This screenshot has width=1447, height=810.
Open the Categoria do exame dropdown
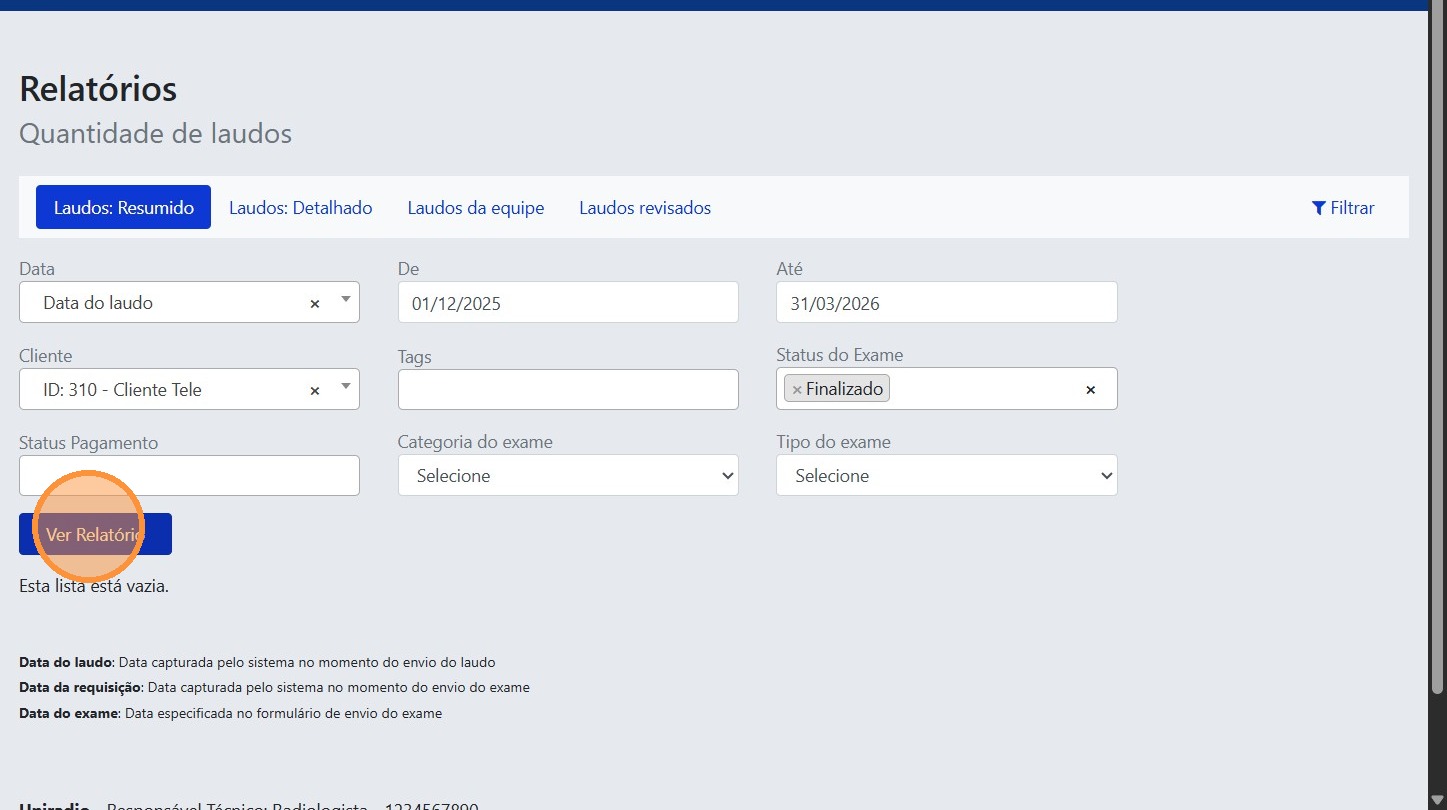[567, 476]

——————————

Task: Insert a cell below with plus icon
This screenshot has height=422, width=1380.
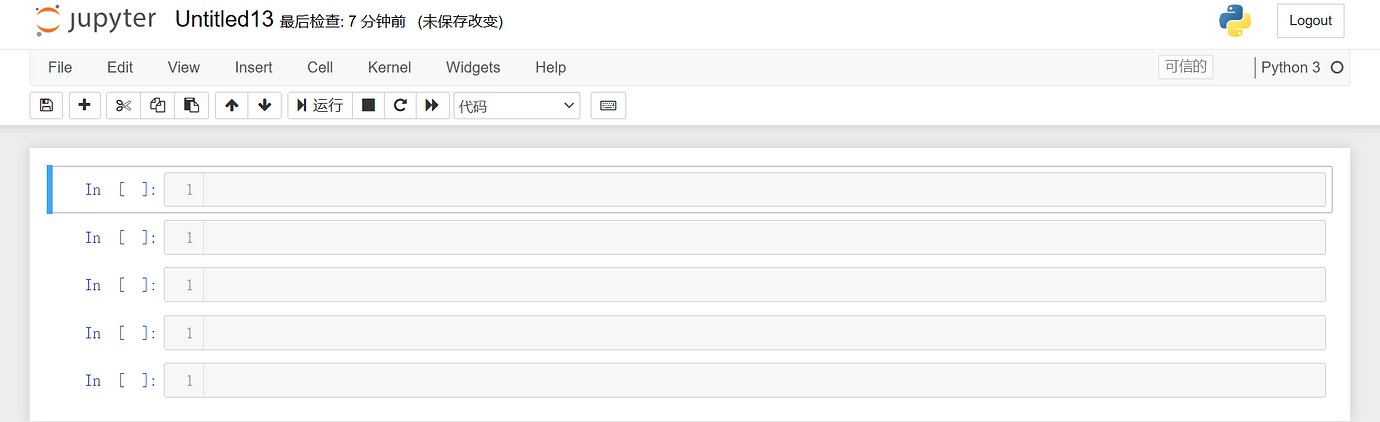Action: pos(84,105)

——————————

[ЗАДАНИЕ]: Перенесите в CSV с двумя столбцами, «ввод» и «вывод», только записи между строками, содержащими «Task: Insert a cell below with plus icon» и «Action: pos(84,105)», включительно: по одной строке на запись, каждое значение в отдельном поле в кавычках, переносы строк заменены пробелами. Изображения в ответ не включайте.

[ОТВЕТ]:
ввод,вывод
"Task: Insert a cell below with plus icon This screenshot has height=422, width=1380.","Action: pos(84,105)"